## Activity
Please set down, word for word, the line that contains "This screenshot has height=217, width=426." and every line after it to the end of the entries below, omitting the pictures.

## Records supplied
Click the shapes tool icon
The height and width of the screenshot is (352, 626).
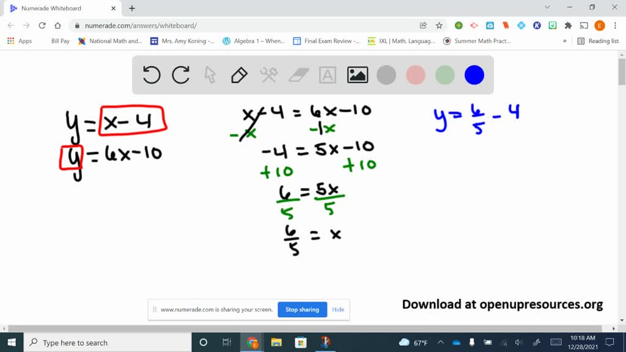[x=268, y=75]
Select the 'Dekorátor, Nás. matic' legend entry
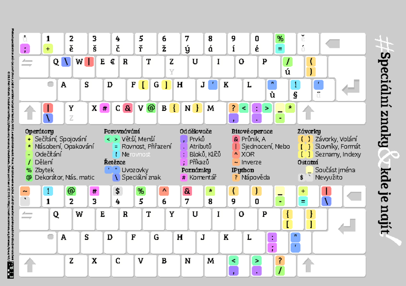406x286 pixels. pos(65,177)
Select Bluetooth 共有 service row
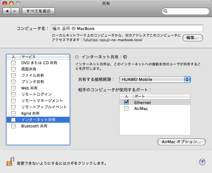 (x=34, y=126)
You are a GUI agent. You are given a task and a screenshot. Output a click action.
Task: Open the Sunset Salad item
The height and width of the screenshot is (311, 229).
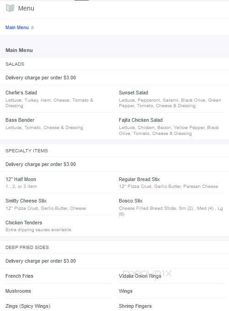(133, 93)
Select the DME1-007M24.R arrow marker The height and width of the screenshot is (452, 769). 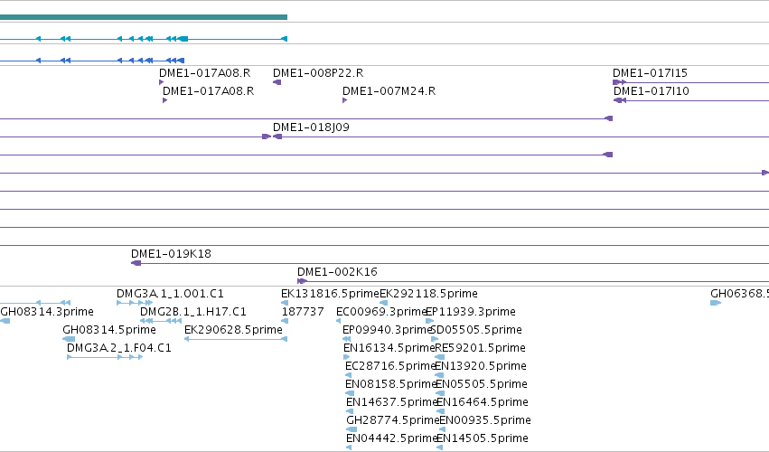345,100
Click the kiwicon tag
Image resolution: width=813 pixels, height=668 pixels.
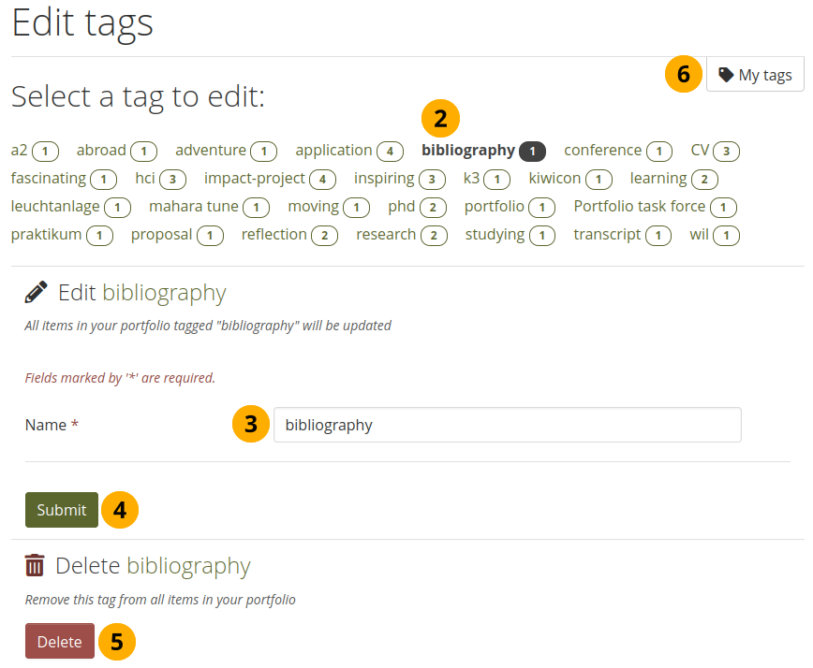[x=554, y=178]
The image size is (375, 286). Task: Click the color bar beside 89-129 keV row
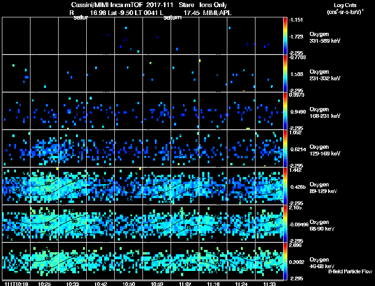point(285,186)
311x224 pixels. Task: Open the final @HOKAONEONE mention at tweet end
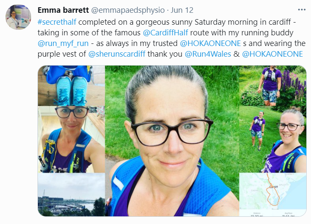(x=273, y=54)
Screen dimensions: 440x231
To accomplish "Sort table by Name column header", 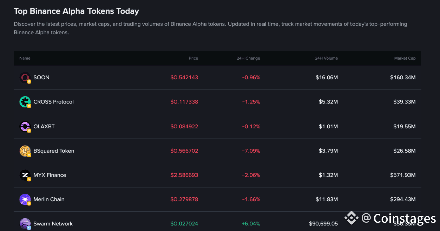I will (25, 58).
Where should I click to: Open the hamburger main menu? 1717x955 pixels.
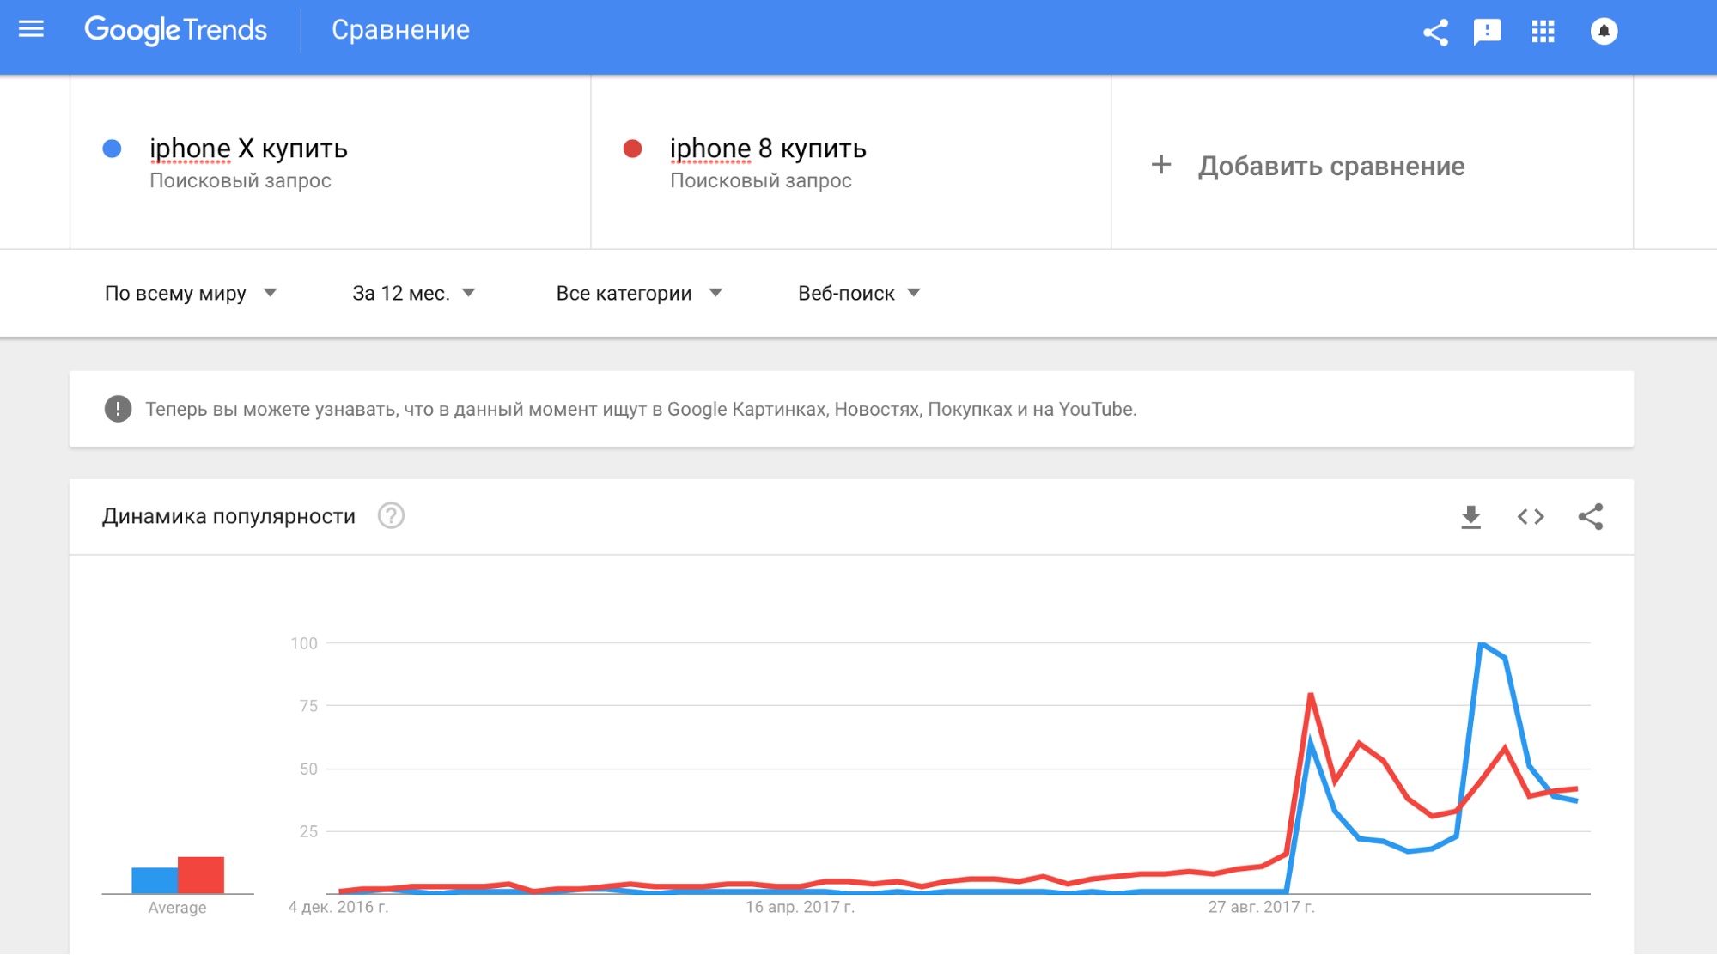[31, 30]
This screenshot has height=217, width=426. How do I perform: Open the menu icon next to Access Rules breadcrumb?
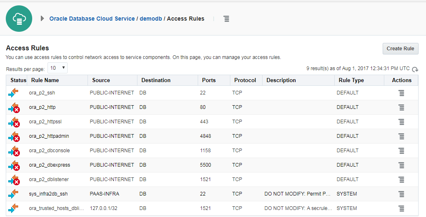(226, 19)
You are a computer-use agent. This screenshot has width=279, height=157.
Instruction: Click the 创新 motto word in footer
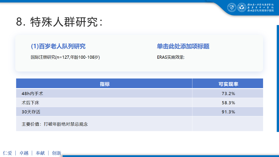[x=56, y=153]
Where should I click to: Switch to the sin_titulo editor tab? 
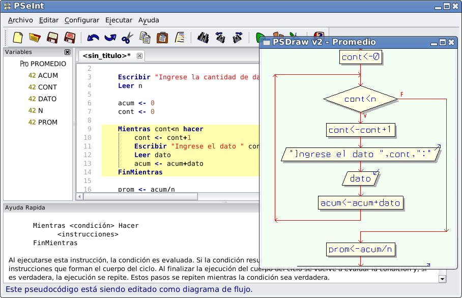[x=104, y=55]
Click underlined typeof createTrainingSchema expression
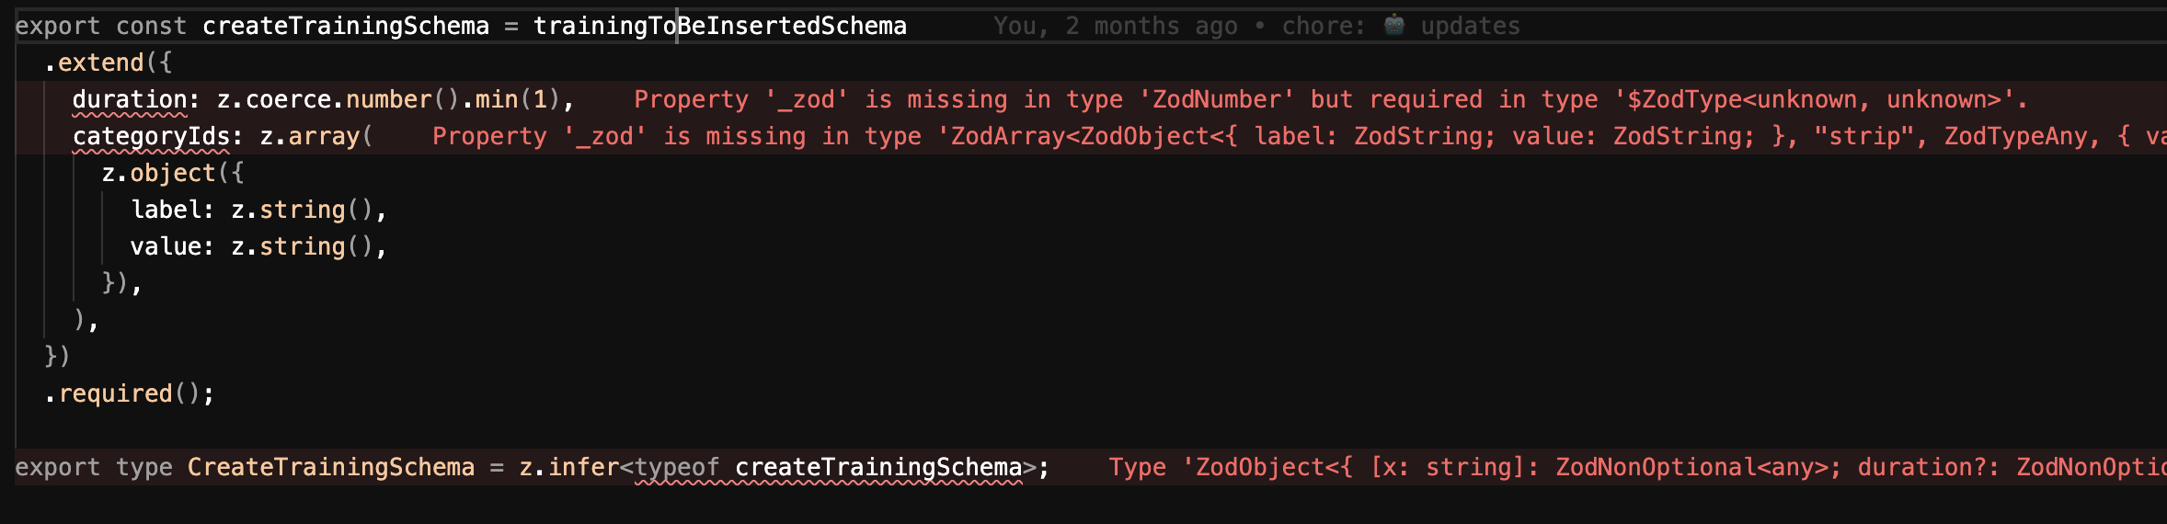The width and height of the screenshot is (2167, 524). (x=828, y=467)
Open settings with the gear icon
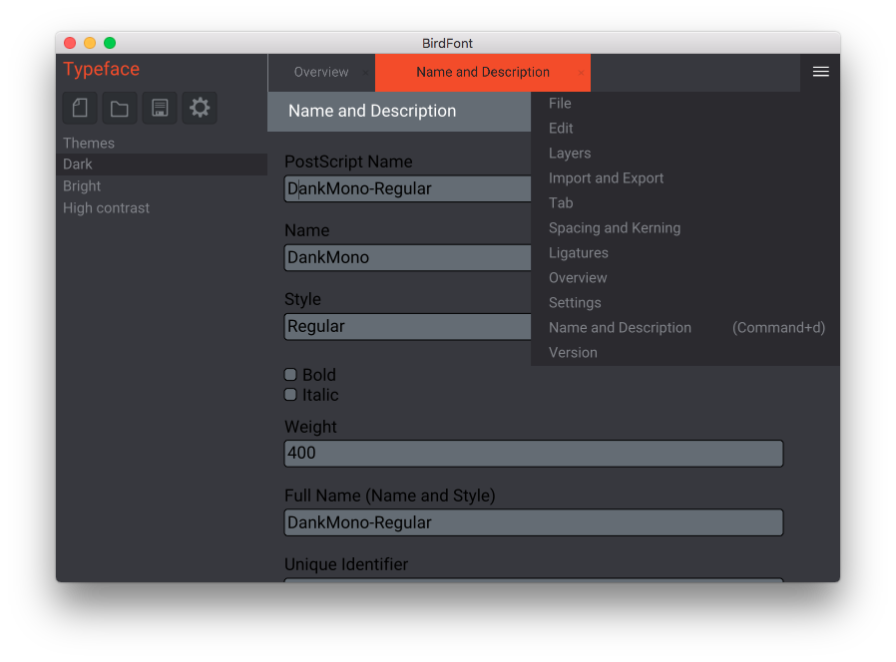Screen dimensions: 896x662 click(200, 108)
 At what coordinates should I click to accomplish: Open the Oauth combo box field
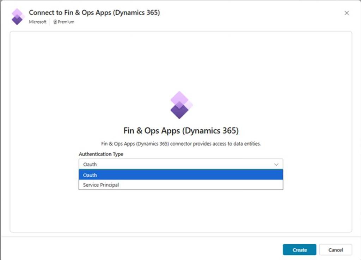176,164
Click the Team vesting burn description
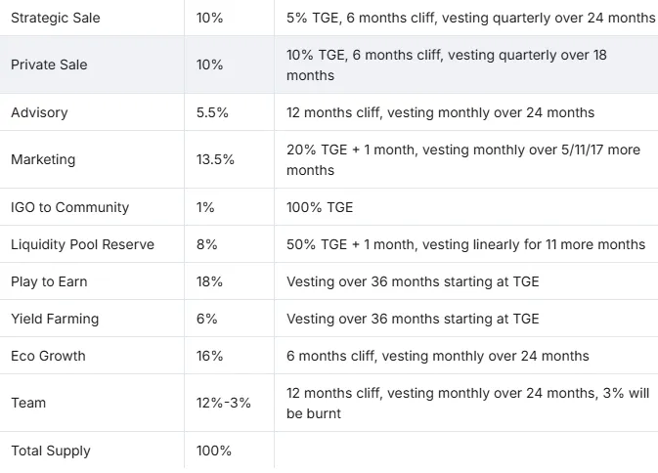The height and width of the screenshot is (473, 658). tap(466, 403)
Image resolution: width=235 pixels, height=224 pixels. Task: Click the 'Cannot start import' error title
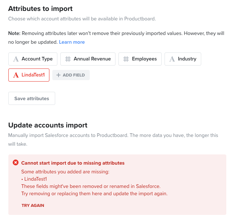pos(73,163)
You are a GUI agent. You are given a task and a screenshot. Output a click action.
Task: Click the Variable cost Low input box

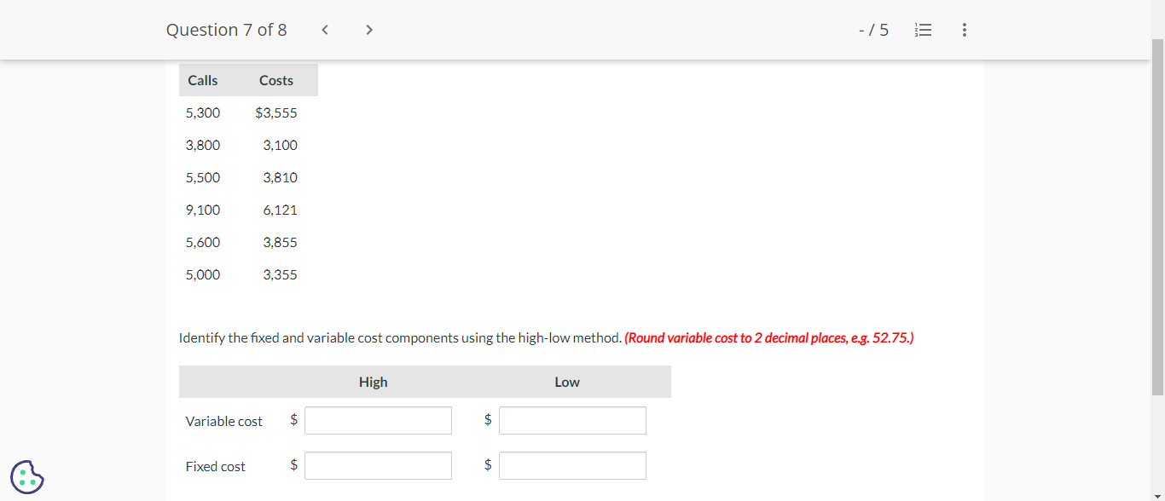tap(572, 419)
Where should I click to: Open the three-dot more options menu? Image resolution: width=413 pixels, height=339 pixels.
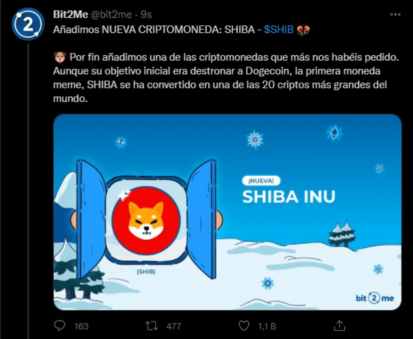tap(395, 15)
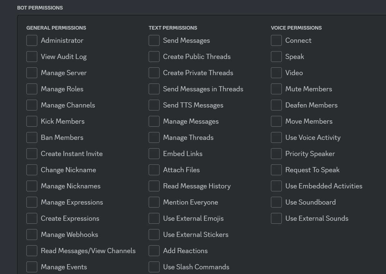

## Result for this task
This screenshot has height=217, width=426. How do I perform: Open the menu icon next to Access Rules breadcrumb?
(226, 19)
You are a computer-use agent. This screenshot has width=279, height=157.
Instruction: Click the 创新 motto word in footer
[x=56, y=153]
Where should I click to: Switch to the sin_titulo editor tab? 
[x=104, y=55]
Click underlined typeof createTrainingSchema expression
The width and height of the screenshot is (2167, 524). (x=828, y=467)
Open settings with the gear icon
Screen dimensions: 896x662 click(200, 108)
 At what coordinates should I click to accomplish: Open the Oauth combo box field
176,164
Click the Team vesting burn description
The height and width of the screenshot is (473, 658). tap(466, 403)
Image resolution: width=235 pixels, height=224 pixels. Task: Click the 'Cannot start import' error title
pos(73,163)
You are a GUI agent. You are given a task and a screenshot. Output a click action.
Task: Click the Variable cost Low input box

tap(572, 419)
Where should I click to: Open the three-dot more options menu? Image resolution: width=413 pixels, height=339 pixels.
tap(395, 15)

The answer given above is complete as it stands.